At a later stage in this paper, I will demonstrate how massively authored texts can yield information-rich and shapeless bodies of text. Facts are orphaned from their parent narratives. Knowledge synthesis soon becomes impossible as there is little social agreement over how to embody and codify raw information into a coherent structure we can call knowledge. Without little refinement and blending processes in the works, uncontrolled fuzziness can lead to an unabated information glut. The information quantity no matter its vastness is observed, even reviewed and commented on, but no mechanism exists to digest or distribute information into its proper ontological resting place. When we have fuzzy knowledge, in essence, there is no floodgate in place to prevent a sea of voices from washing away the narrative structure.

Disorganization can exist at the foundation level as well. Take for instance an age old epistemological method used to organize raw information for the purposes of meaning construction: the knowledge topic; magnets of raw information, topics appear as headers, organized alphabetically from A-Z. In traditional knowledge spaces, facts tend to obey a few, non-contradictory journeys towards the support of larger categories. Since it has been argued that categories are essentially arguments in themselves, what happens when in Wikipedia we see no limit to how many categories and topics can be created? If two people cannot agree on what a fact means within the context of one article, the other person will simply design a friendlier atmosphere for the disputed fact by way of reframing the host topic. Readers under these kinds of fuzzy knowledge conditions may experience a read that is confusing, pointless or incoherent.

Given certain characteristics in textual features of politically volatile articles in Wikipedia that are analyzed later in this study, we must ponder whether Wiki collaboration is the technical realization of Roland Barthe's vision of a text that is decentred and liberated from particular voices and other situated collective consciousnesses. What may look like a long, amorphous and unelegant biography to historian Roy Rosenzweig, may actually be a text freed from the tyranny of authorial narrative.

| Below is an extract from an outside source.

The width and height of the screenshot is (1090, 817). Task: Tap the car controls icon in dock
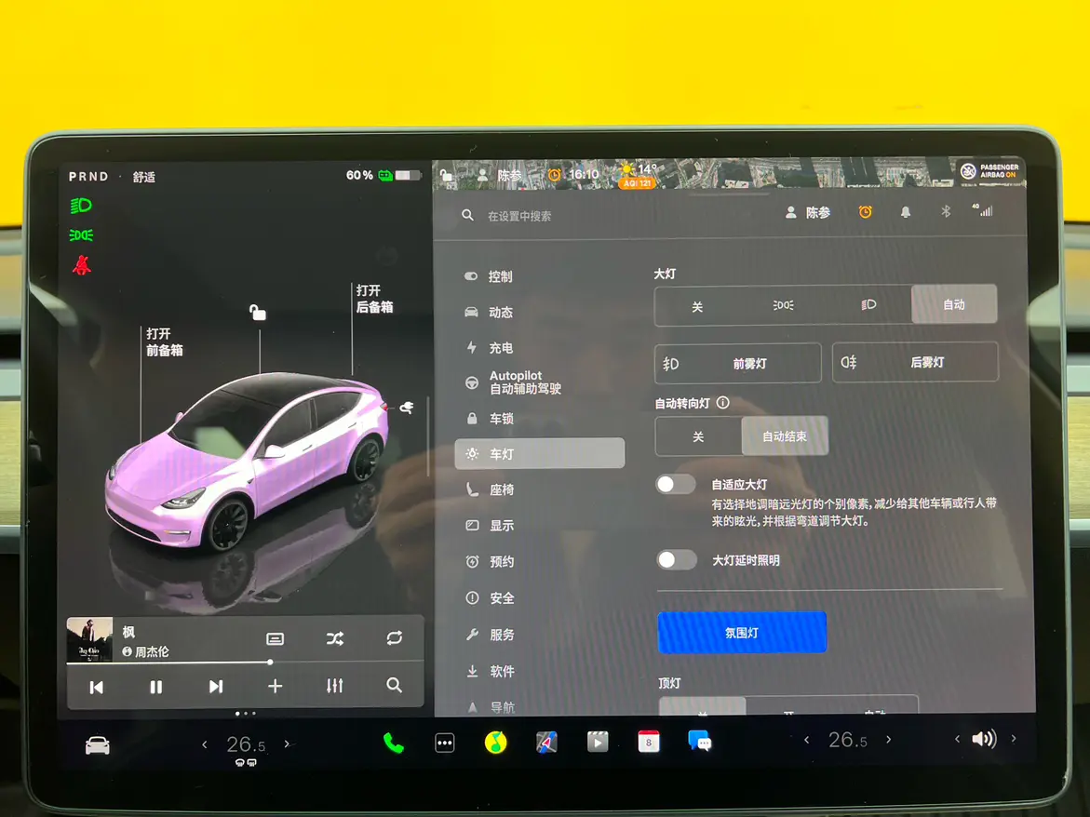click(98, 744)
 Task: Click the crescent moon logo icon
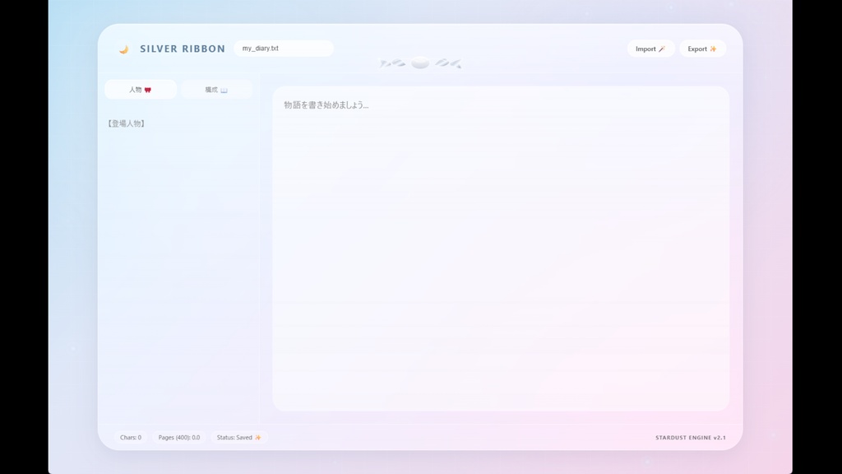coord(123,49)

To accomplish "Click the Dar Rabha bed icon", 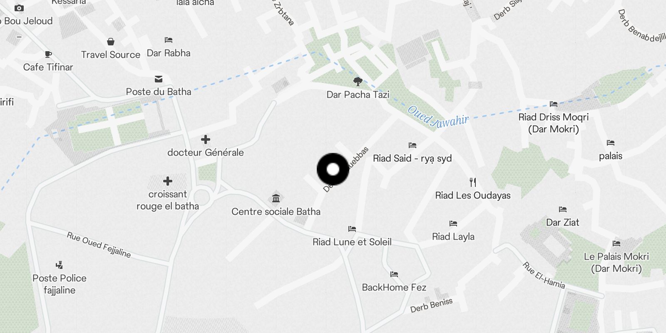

In a strongly worded criticism of Wikipedia's textual quality, critic Jaron Lanier writes "reading a Wikipedia entry is like reading the bible closely. There are faint traces of the voices of various anonymous authors and editors, though it is impossible to be sure". Lanier, preoccupied by the threat to mono-authored literature, seems to fixate on an aesthetic critique, never once pondering how how semantic forms in the text may have shifted/mutated as a result of a many-to-many encounter.


Wikipedia's investment in objective encyclopedic representations

To believe in semantic changes afoot as a result of a globalized encounter between diverse knowledge producers is to be skeptical of Wikipedia's core belief in universally objective representations of reality achievable through its Neutral Point of View writing policy.

to be continued...

1 comment:

Anonymous said...

Hi Said, to the extent that I understand the text -- critical lit type prose always prompts insecurity about their incomprehension, e.g. I'm unfamiliar with the term "perspectival" -- it sounds you'll be engaging particular types of collaborative interaction. You touch on the issues of distinguishing between the motivation of the contributors, the process of interaction, and the aesthetics of the consequent content, are all of these within the scope of your study? If so, how will you be relating these variables, and to what extent are your three types of knowledge (refined, interlocked, fuzzy) specific to one of these variables?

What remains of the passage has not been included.